> _Input_
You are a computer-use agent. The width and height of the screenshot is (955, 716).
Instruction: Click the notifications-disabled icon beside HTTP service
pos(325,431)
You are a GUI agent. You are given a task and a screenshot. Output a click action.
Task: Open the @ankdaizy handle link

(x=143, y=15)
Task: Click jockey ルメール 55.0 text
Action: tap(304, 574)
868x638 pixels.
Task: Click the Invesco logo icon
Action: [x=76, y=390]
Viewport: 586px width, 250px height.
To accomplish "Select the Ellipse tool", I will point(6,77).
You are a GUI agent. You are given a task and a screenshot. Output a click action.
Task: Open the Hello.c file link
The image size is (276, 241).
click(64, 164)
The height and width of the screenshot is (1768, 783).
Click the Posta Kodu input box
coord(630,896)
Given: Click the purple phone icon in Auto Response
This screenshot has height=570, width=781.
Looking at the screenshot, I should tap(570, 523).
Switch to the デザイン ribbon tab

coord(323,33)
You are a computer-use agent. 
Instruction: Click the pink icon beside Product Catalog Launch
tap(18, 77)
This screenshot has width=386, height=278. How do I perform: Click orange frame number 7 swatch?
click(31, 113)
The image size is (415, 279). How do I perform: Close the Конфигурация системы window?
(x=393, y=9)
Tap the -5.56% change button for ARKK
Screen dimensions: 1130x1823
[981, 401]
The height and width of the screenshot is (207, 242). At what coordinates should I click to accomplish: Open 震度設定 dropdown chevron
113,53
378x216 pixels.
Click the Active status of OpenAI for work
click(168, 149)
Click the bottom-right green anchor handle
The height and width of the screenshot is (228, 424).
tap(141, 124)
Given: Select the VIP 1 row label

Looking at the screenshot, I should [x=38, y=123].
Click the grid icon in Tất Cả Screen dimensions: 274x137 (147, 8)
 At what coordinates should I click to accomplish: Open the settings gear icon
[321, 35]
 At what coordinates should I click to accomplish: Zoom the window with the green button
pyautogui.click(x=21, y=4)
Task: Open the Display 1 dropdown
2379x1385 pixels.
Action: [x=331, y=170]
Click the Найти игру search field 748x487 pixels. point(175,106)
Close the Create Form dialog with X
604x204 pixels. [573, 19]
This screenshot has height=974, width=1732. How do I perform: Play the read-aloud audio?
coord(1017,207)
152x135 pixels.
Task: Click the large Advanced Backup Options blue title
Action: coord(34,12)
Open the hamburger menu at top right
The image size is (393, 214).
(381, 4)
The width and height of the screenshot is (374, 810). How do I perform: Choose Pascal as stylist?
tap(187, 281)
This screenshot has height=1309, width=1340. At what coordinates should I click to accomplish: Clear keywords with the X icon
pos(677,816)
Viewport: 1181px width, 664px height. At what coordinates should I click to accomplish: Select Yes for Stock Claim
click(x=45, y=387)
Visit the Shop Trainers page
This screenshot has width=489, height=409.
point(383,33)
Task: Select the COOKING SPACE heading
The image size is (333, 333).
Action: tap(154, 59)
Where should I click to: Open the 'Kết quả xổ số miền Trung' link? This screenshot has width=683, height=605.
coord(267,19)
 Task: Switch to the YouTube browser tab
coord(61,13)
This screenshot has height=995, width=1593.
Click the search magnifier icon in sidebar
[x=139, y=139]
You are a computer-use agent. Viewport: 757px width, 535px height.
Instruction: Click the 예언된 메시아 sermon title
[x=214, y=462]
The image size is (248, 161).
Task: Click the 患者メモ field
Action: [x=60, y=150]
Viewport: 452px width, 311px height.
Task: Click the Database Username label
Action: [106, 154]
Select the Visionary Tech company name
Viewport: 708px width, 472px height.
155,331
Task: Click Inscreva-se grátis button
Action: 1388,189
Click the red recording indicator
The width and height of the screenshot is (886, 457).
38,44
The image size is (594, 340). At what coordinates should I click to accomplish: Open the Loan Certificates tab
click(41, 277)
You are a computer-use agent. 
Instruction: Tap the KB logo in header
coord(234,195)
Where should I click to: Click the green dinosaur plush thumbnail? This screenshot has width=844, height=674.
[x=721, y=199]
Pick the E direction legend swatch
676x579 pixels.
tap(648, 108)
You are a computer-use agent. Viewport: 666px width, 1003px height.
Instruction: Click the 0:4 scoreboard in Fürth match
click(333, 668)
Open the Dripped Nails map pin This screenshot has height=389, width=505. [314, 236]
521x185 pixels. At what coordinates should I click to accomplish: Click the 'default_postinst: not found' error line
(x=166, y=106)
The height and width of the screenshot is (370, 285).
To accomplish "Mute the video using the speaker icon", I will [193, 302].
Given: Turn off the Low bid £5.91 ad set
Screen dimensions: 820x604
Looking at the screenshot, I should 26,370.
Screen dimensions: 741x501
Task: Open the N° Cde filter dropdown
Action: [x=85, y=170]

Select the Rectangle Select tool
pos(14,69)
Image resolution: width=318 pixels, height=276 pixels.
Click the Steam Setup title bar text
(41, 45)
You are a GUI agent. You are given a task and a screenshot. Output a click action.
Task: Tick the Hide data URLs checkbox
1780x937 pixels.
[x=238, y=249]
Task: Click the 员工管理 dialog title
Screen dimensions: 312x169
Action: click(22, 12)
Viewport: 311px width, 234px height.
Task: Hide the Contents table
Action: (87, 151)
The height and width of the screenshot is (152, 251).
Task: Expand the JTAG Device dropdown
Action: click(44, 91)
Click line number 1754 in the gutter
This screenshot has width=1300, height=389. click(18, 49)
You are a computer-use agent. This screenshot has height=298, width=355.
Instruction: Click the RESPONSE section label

> _Goal of the exercise_
Return each line above where the word "will" shows up.

> _Result of the task_
To accomplish "Select the Ellipse tool", I will point(6,77).
To accomplish "Mute the video using the speaker icon", I will [193, 302].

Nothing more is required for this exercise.